CVS is a version control system which is widely used in the open source community, but as well in commercial enterprises. The advantages and deficiencies of CVS are well known, which may be one of the reasons for choosing it though there are lots of other options nowadays, some offering more functionality and features.
One of CVS's shortcomings is the pure centralistic organizational model it is based on. There is one central database, the repository, and very little support for offline operations. All developers need direct TCP/IP access for almost all version control operations, and since real software projects tend to become large very quickly, the network bandwidth should not be too small. Though the internet has improved very much in this respect in recent years, fast direct access may still be a problem especially for world-wide distributed software development efforts. It would be better if the central CVS repository could be distributed on several computers local to the development teams, and changes would be distributed automatically in background by hard-working daemons.

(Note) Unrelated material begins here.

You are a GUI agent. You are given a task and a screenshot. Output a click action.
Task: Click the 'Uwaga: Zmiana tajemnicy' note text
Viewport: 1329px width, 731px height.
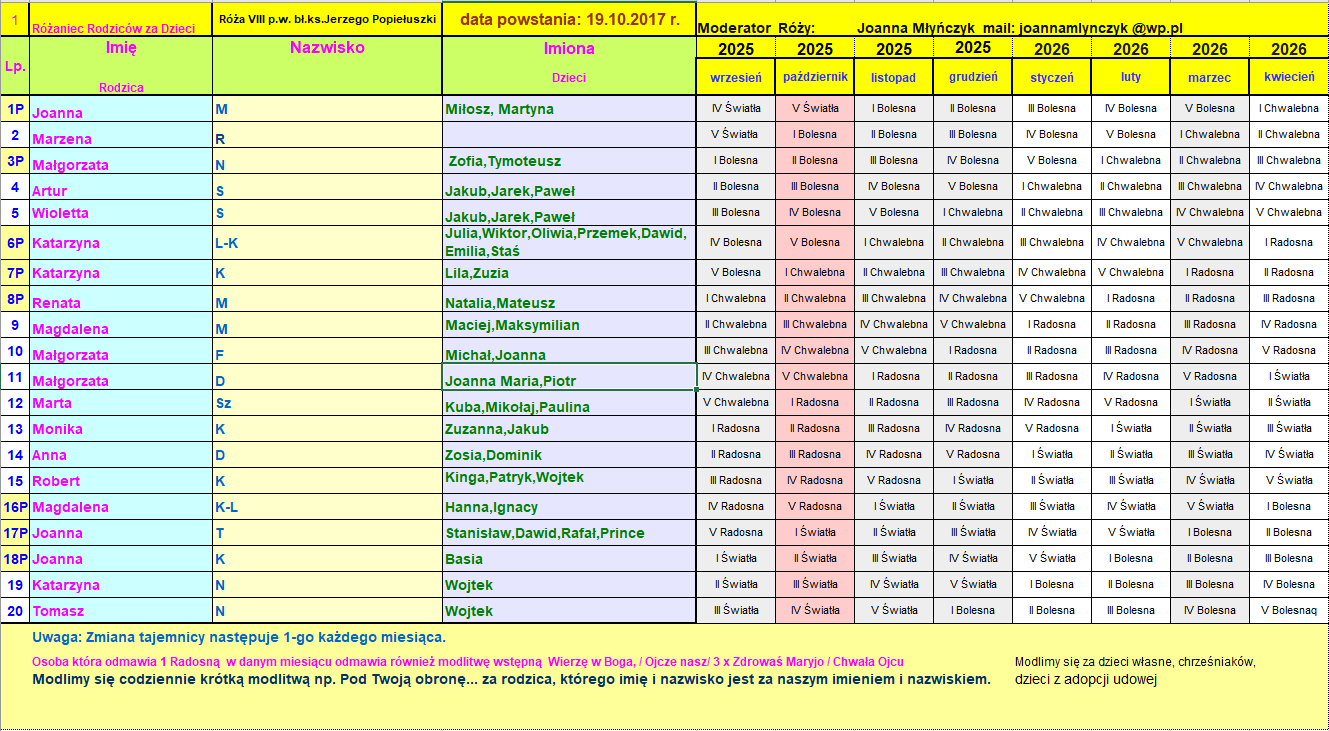point(238,637)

The structure of a CVS repository makes it quite unsuited for real distribution techniques like those used in transaction-oriented database systems. In spite of this, it is possible to realize a limited variant of the ideal solution described above, if modifications to the repository are limited to certain well-defined lines of development (branches) on every server. (This is the design that has also been implemented in ClearCase's Multi-Site product.)
In a DCVS system there are n repositories whose contents are kept equal or nearly equal by background processes. The program used for this task is an extended version of the well-known and efficient CVSup developed by John D. Polstra. The combination of DCVS repository, extended CVSup server, and DCVS server program (extended CVS server) will be called DCVS server or simply server in the following paragraphs.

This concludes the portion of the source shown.